PF rejeita delação de Daniel Vorcaro e mantém investigação sobre Banco Master

Foto de Daniel Vorcaro, ex-banqueiro.
Daniel Vorcaro, ex-banqueiro do Banco Master, teve proposta de delação premiada rejeitada pela Polícia Federal.

A Polícia Federal considerou a proposta do ex-banqueiro Daniel Vorcaro genérica, sem apresentar novidades sobre o caso do extinto Banco Master. A decisão impacta a linha do tempo da Operação Compliance Zero e a busca por informações sobre fraudes.

A Polícia Federal (PF) rejeitou, na última quarta-feira, 20 de maio de 2026, a proposta de delação premiada do ex-banqueiro Daniel Vorcaro, uma figura central nas investigações sobre o extinto Banco Master. A decisão se deu porque a proposta, apresentada à PF e à Procuradoria Geral da República (PGR), foi considerada pela corporação como insuficiente, sem trazer novidades que avançassem as apurações já realizadas sobre supostos investimentos indevidos em previdências municipais e estaduais e trocas de mensagens com autoridades.

A primeira prisão de Daniel Vorcaro ocorreu em 17 de novembro de 2025, durante a deflagração da Operação Compliance Zero, que apura a emissão de títulos de crédito falsos por instituições financeiras. Vorcaro foi detido no Aeroporto de Guarulhos enquanto tentava embarcar para Dubai, em uma viagem que, segundo ele, visava concluir a negociação da venda do Banco Master a um consórcio internacional. A PF, contudo, temia o risco de fuga.

Onze dias após a primeira prisão, em 28 de novembro de 2025, o Tribunal Regional Federal da 1ª Região (TRF-1) determinou a soltura de Daniel Vorcaro. Ele entregou seu passaporte e passou a ser monitorado eletronicamente, sob a condição de não deixar o país e de se apresentar à Justiça periodicamente.

Apesar da liberdade vigiada, Vorcaro voltou a ser preso preventivamente em 4 de março de 2026, na terceira fase da Operação Compliance Zero. Um relatório da PF apontou que o ex-banqueiro teria continuado a ocultar recursos vultosos em nome de terceiros mesmo após a soltura. Na mesma ocasião, Fabiano Zettel, cunhado de Vorcaro, também foi detido.
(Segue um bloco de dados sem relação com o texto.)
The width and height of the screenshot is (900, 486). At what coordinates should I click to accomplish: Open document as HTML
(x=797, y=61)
Pouco mais de uma semana depois, em 13 de março de 2026, a segunda turma do Supremo Tribunal Federal (STF) analisou a legalidade das prisões preventivas relacionadas ao caso Master. Por unanimidade, os ministros, com relatoria do ministro André Mendonça, decidiram pela manutenção das prisões dos investigados. No mesmo dia, o advogado José Luís Oliveira Lima assumiu a defesa de Vorcaro com o objetivo de organizar uma proposta de delação premiada.
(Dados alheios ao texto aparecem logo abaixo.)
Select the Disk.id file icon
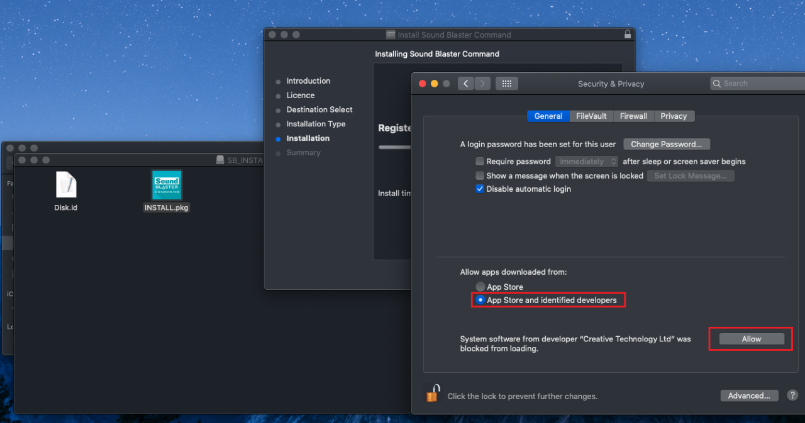 tap(66, 186)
As primeiras tratativas para a delação iniciaram em 19 de março, e a proposição formal à PF e à PGR ocorreu em 5 de maio de 2026. A proposta foi formalmente recusada pela PF na última quarta-feira (20), encerrando as expectativas de revelações imediatas por parte do ex-banqueiro. A PGR ainda não se pronunciou sobre a continuidade das negociações.

Paralelamente à tramitação da delação, Henrique Vorcaro e Felipe Vorcaro, pai e primo do ex-banqueiro, respectivamente, também foram presos pela PF em uma nova etapa da Operação Compliance Zero. A prisão deles reforça a atuação contínua dos investigadores na elucidação dos fatos.